Hey, guys. Courtney Epps here with OTB Tax and I want to help you have a more relaxing and less taxing life. I’m going to share with you something today that has changed and saved my clients’ tens of thousands of dollars, probably millions at this point. I want you to understand that when you become a business owner, you can operate your business on several different levels. You can be just a sole proprietorship and you can do your tax return as a Schedule C on your personal tax return. You can be a partnership with a group of people and you can do what’s called a 1065, which is a partnership return. I don’t suggest it, and I don’t suggest being a sole proprietor either. Or, you can be considered an LLC, and so many people believe that an LLC has to do with taxes. It doesn’t.
What an LLC does is give you some options. An LLC is a limited liability company and what that does is that limits your liability. It allows you if someone were to sue you or your company, they would only be able to get what’s inside your company unless they could prove that you went outside your company and breached the corporate veil. That’s another video, but today I just want you to understand that by having an LLC, it gives you the option to treat your business as a sole proprietorship or you can treat that business as an S corporation for tax purposes. What that means is that an S corporation allows you to bypass virtually 80%, 75% to 80%, of your self-employment taxes.
As a business owner, when we make money, we get to deduct all of our expenses and from that, we have left over what’s called a net income, and that net income, you would pay not only federal and state taxes on that because it flows to your personal tax return, but if you are a sole proprietorship or a partnership, you actually have to pay self-employment taxes on that. See, as a W2 employee, 7.65% of your Social Security and Medicare, that comes from you, and then your employer matches that 7.65%. That total is 15.3%. As a business owner, you don’t have an employer, you are your employer, so you have to pay both.

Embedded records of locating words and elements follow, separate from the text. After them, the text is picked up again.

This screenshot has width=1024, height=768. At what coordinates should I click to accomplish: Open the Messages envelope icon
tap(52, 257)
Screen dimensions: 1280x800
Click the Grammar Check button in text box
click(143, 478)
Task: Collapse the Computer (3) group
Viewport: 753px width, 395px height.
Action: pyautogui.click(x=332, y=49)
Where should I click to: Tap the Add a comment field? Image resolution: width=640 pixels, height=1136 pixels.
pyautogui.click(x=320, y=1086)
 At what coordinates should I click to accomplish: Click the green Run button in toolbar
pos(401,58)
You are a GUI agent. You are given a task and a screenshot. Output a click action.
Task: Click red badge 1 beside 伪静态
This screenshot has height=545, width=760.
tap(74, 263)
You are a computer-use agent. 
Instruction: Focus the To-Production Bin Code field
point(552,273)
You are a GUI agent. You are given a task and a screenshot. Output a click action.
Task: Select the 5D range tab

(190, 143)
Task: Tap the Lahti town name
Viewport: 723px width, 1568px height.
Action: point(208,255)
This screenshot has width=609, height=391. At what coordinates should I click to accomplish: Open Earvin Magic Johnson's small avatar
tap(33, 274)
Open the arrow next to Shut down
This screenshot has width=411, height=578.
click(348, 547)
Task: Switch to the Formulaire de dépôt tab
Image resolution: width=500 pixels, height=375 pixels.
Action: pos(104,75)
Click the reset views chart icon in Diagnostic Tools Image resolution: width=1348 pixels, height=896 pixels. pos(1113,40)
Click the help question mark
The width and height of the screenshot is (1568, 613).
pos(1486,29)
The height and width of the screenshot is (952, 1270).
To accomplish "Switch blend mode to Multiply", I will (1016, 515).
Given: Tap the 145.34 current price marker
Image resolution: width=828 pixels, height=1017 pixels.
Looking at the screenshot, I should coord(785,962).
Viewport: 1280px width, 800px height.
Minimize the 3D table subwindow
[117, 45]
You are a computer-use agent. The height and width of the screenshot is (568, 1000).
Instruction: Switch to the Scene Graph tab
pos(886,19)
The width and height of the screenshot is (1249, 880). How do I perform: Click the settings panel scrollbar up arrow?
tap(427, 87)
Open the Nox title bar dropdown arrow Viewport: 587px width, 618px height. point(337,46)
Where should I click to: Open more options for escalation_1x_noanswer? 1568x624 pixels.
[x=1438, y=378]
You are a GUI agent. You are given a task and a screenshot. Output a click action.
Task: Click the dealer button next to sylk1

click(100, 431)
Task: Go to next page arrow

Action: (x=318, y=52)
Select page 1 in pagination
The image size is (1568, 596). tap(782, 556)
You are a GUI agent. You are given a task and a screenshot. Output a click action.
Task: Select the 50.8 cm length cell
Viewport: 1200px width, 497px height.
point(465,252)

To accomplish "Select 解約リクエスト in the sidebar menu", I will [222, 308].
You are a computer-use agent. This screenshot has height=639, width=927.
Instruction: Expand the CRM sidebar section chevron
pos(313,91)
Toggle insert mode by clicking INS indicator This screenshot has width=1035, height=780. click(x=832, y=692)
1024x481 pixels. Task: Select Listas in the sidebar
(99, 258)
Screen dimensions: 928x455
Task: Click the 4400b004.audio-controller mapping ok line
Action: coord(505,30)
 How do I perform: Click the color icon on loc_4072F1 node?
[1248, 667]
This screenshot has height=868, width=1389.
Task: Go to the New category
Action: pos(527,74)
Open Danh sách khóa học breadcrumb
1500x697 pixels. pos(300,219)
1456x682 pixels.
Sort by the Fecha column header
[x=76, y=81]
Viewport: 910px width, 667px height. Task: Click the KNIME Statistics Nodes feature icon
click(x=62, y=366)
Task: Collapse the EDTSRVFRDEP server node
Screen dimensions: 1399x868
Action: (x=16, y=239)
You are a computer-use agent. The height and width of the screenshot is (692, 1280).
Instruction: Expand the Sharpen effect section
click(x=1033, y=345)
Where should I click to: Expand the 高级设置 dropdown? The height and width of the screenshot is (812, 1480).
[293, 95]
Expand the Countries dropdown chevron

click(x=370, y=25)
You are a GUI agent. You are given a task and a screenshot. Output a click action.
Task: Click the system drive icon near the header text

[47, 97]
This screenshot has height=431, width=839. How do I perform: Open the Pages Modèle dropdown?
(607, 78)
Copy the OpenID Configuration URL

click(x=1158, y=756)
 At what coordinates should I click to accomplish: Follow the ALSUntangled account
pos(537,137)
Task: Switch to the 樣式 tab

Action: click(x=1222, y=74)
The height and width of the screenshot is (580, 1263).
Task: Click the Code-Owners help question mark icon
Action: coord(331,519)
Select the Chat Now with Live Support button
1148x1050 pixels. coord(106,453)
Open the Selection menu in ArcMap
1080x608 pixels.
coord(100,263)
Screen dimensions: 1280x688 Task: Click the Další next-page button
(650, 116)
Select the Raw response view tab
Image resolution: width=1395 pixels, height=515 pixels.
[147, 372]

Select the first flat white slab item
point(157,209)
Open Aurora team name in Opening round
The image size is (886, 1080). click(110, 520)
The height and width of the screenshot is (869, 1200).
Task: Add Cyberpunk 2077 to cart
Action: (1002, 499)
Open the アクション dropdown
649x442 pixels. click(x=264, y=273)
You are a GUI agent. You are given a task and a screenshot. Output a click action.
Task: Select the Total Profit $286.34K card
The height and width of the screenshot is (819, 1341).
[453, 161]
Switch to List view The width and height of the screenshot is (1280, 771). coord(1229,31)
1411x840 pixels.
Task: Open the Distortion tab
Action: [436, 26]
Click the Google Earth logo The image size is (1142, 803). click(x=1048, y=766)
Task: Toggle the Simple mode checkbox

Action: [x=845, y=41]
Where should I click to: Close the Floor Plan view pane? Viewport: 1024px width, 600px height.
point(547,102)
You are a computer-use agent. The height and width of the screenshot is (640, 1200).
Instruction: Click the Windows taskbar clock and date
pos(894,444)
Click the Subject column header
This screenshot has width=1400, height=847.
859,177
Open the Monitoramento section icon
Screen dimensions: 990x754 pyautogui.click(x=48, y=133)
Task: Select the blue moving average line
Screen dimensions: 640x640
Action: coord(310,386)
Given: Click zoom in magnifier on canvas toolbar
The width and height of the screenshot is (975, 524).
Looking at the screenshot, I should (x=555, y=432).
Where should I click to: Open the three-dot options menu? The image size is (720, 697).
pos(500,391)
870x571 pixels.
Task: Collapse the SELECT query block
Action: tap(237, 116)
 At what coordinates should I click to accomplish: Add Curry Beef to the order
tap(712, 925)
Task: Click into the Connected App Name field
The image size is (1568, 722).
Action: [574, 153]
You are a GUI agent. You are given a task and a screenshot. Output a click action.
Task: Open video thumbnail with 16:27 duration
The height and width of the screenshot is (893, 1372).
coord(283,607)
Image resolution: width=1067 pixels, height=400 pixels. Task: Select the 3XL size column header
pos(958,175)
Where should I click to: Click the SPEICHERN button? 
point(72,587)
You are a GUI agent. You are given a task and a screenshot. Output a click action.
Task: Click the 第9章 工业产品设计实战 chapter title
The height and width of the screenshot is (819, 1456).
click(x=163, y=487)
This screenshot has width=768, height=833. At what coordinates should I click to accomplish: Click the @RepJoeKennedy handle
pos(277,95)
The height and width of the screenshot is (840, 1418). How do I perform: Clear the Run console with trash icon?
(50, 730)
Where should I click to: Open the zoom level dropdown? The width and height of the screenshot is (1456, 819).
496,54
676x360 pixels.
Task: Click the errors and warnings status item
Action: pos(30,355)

Let’s just say we had $50,000 in net income. You would have to, as a sole proprietor, pay federal and state taxes, plus you would pay about $7,500 in self-employment taxes. But if you have an S corp election, so the LLC, treat it as an S corp for tax purposes, then you can bypass about 80% of that self-employment taxes. So, instead of paying $7,500, you pay more along the lines of $6,000. That’s a win-win across the board, so I definitely want you to take into account if you make more than $10,000 net income, that you go get an LLC. You treat that LLC as an S corp for tax purposes so you can have a more relaxing and less taxing life.